Второе: не используйте одинаковые пароли. Третье — избегайте ненужных регистраций. Зачастую мы оставляем свои персональные данные там, где в этом вообще не было необходимости. Любой магазин сегодня, даже при оформлении дисконтной карты, собирает такой набор персональных данных, который даже не совсем понятно, для чего им нужен. Также рекомендую проверять кредитную историю хотя бы раз в полгода. Два раза каждый гражданин это может делать бесплатно во всех БКИ. Чтобы изучить собственную кредитную историю, не нужно никаких дополнительных знаний в финансовой сфере, сегодня бюро кредитных историй предоставляют все данные в максимально понятном и доступном формате. И если вы в своей кредитной истории вдруг видите продукт, который вы не оформляли, не стоит списывать это на техническую ошибку. Вероятно, кто-то оформил его за вас. И вам теперь придётся решать этот вопрос, причём чем быстрее, тем лучше.

Ответственность сильного

Финансовая организация, любой финансовый бизнес — сильная сторона правоотношений. Поэтому именно бизнес должен применять все необходимые меры — не только те, которые регулятор сейчас обязал принимать, а гораздо больше — направленные на недопущение совершения мошеннических операций. Информационная безопасность — это процесс дорогой, но без него на финансовом рынке существовать нельзя.

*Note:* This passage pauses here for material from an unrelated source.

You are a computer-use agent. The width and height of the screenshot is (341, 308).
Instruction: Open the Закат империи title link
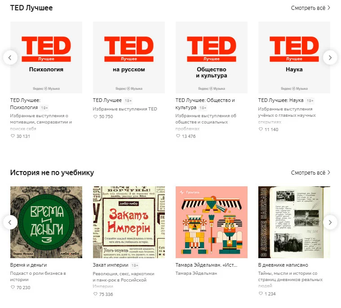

Но если уж случился факт мошенничества, бизнес не должен перекладывать ответственность за ситуацию на пострадавшее физлицо. До сих пор на рынке встречаются недобросовестные практики, когда обратившегося в компанию пострадавшего отправляют в полицию получать постановление о возбуждении уголовного дела, отправляют в суд, предлагают самостоятельно со всем разобраться и все решить. «Подайте исковое заявление о признании договора не заключённым, признайте договор не заключённым и вот тогда мы что-то поправим». Так быть не должно. Такой подход чреват социальными бурлениями.

Финансовая организация, как сторона, обладающая ресурсами и знаниями, должна рассматривать обращения клиента, проводить внутреннюю проверку.

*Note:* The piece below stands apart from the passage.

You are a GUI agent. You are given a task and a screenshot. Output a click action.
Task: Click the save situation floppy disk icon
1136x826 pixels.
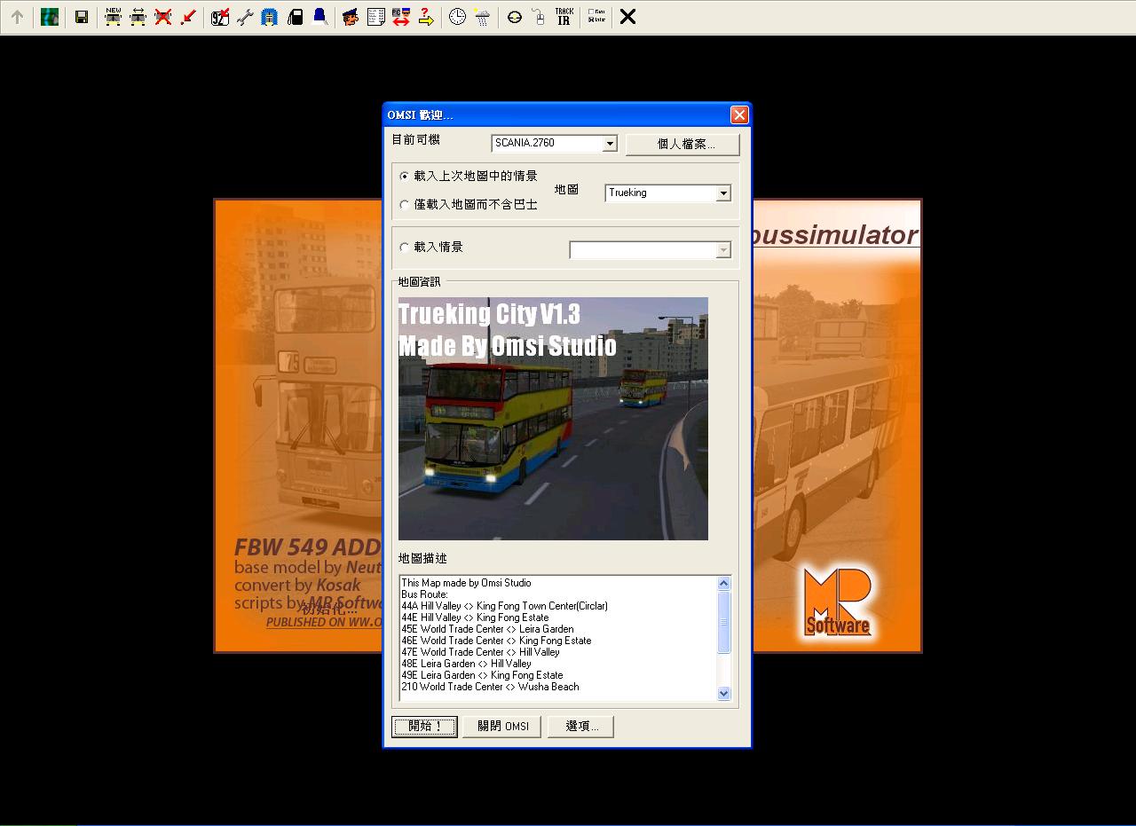[81, 17]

Показатель мошеннических займов в портфеле компаний отрасли достаточно увесист — в ряде случаев может составлять до четверти портфеля. Но на стабильность отрасли с точки зрения кредитного риска или доходности это не влияет никак: обычная просроченная задолженность отнимает у компании в сотни раз больше ресурсов, чем мошеннические займы. Здесь риски для компании другого плана, но, возможно, ещё и более ощутимые — регуляторные и репутационные. Регулятор внимательно следит за мошенничеством на рынке и тем, как компании его устраняют. И если компания самостоятельно не справится с решением проблемы, регулятор придёт и проверит её, что, скорее всего, грозит не только ростом объёма регуляторной работы, но и выявлением нарушений.  Что касается рисков репутационных, то если брать общепринятую систему управления рисками в микрофинансовой отрасли, то кредитный риск — это скорее погрешность, а вот риск потери деловой репутации — это куда важнее. Это не влияет не финансовую устойчивость напрямую, но может подорвать устойчивость регуляторную.